Unseated Japan opposition leader to step down: Reports

Unseated Japan opposition leader to step down: Reports

TOKYO - The leader of Japan's largest opposition party will resign after losing his seat in a weekend election drubbing, reports and officials said Monday.

Banri Kaieda who led the Democratic Party of Japan (DPJ) to its third consecutive thrashing at the polls, was among the casualties on a dreary night for Prime Minister Shinzo Abe's main opponents.

Abe's ruling coalition waltzed home with 326 seats - a two-thirds majority - while the DPJ managed 73, just 11 up on last time and a long way off the numbers that gave the party control of the house between 2009 and 2012.

"I deeply regret that we were not able to respond to the voices of people who hoped to reduce the number of seats for the ruling parties," Kaieda told broadcasters late Sunday.

While Abe billed the vote as a referendum on his economic management, which has seen the economy slip into recession despite a series of drastic measures, most commentators said there was no great love for the prime minister.

He benefited from a feeling among the public that there was no viable alternative, with voters deeply disillusioned by the DPJ's often chaotic three-year rule, they said.

The party, elected on a wave of optimism after more than half a century of almost unbroken rule by the LDP, governed haphazardly under three emasculated prime ministers.

Kaieda will likely announce his resignation as a party leader later Monday, reports said.

"We will deal with the issue after careful consideration," senior DPJ official Toshiyuki Kato told public broadcaster NHK on Monday, asked about the change of party leadership.

This weekend's election was characterised by a record-low turn out of around 52 per cent. That is thought likely to have helped the LDP, whose core supporters are dependable voters.

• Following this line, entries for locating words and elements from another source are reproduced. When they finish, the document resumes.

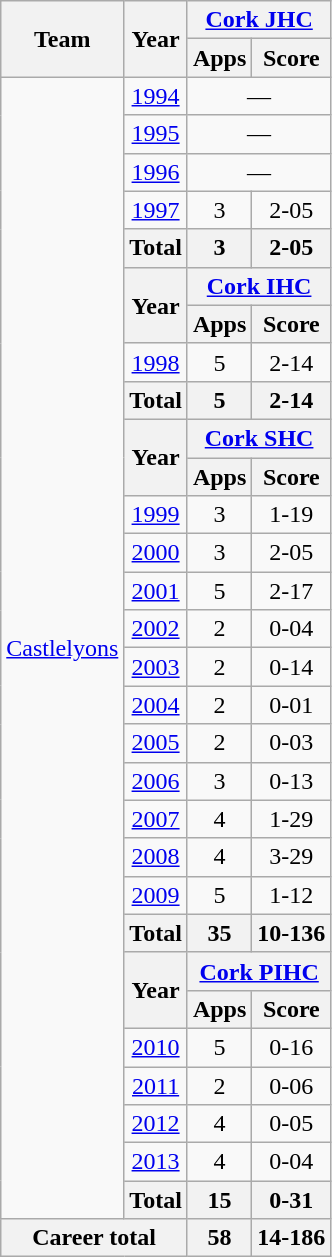
2006 (156, 781)
2003 (156, 667)
2005 (156, 743)
0-13 (292, 781)
2004 (156, 705)
0-06 (292, 1085)
14-186 (292, 1238)
1997 (156, 210)
2011 (156, 1085)
1996 (156, 172)
2001 (156, 591)
2013 (156, 1162)
Cork IHC (258, 286)
1995 (156, 134)
2009 (156, 895)
Team (62, 39)
15 (219, 1200)
Career total (94, 1238)
Cork PIHC (258, 971)
1999 (156, 515)
2-17 (292, 591)
1-29 (292, 819)
1-19 (292, 515)
35 (219, 933)
2007 (156, 819)
2012 (156, 1124)
3-29 (292, 857)
0-31 (292, 1200)
Cork JHC (258, 20)
Cork SHC (258, 438)
0-14 (292, 667)
1994 (156, 96)
0-16 (292, 1047)
1-12 (292, 895)
1998 (156, 362)
2002 (156, 629)
0-01 (292, 705)
0-03 (292, 743)
Castlelyons (62, 648)
2010 (156, 1047)
2000 (156, 553)
10-136 (292, 933)
2008 (156, 857)
58 (219, 1238)
0-05 (292, 1124)
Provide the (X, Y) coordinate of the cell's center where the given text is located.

While Abe's approval ratings remain solid at around 40 per cent, there is disquiet over many of his policies, including his desire to restart nuclear reactors after the Fukushima disaster and his penchant for playing down Japanese war crimes.

The DPJ's signal failure to capitalise on these and other issues - which barely figured in the campaign - will be the cause of some soul searching, it said.

"We deeply apologise to our supporters," the DPJ said in a statement.

"The DPJ is still on its way to restoration and we will face a long uphill battle before receiving people's mandate. But we pledge we will come back in the next battle as a party that would be able to take a role in a two-party system," it said.